## WHAT NEEDS TO BE DONE
In the following listing, find the lines containing "Given" and report them.

↓

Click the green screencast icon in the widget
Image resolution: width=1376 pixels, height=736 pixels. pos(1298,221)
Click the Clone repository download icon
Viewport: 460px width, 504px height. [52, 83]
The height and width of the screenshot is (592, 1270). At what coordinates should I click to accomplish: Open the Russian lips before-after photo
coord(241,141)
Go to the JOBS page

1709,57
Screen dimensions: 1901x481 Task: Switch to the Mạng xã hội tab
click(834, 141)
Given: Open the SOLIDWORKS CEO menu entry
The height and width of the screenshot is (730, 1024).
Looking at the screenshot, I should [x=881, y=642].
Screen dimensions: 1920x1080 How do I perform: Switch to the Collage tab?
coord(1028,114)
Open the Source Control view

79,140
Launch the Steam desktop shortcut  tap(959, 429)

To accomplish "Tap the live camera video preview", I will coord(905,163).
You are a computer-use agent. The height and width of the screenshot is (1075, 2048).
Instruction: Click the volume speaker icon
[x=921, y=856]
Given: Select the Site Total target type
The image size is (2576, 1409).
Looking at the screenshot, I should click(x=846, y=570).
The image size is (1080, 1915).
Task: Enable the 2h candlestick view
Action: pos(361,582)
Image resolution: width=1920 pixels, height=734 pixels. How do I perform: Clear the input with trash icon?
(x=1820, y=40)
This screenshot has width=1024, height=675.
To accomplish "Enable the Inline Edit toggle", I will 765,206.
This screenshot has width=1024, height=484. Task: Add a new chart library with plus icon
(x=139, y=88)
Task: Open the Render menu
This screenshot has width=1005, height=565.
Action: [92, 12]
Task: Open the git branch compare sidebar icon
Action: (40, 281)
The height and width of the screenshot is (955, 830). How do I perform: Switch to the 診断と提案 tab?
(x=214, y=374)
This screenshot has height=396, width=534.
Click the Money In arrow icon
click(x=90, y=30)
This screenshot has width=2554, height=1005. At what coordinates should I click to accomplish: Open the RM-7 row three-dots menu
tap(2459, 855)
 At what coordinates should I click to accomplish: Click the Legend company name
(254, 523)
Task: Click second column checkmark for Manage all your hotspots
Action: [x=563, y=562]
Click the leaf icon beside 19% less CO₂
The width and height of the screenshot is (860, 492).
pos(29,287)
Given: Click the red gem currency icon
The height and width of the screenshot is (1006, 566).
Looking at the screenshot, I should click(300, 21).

↑

## SOLVED PROBLEM
Given: Open the SOLIDWORKS CEO menu entry
Given: Select the Site Total target type
Given: Click the red gem currency icon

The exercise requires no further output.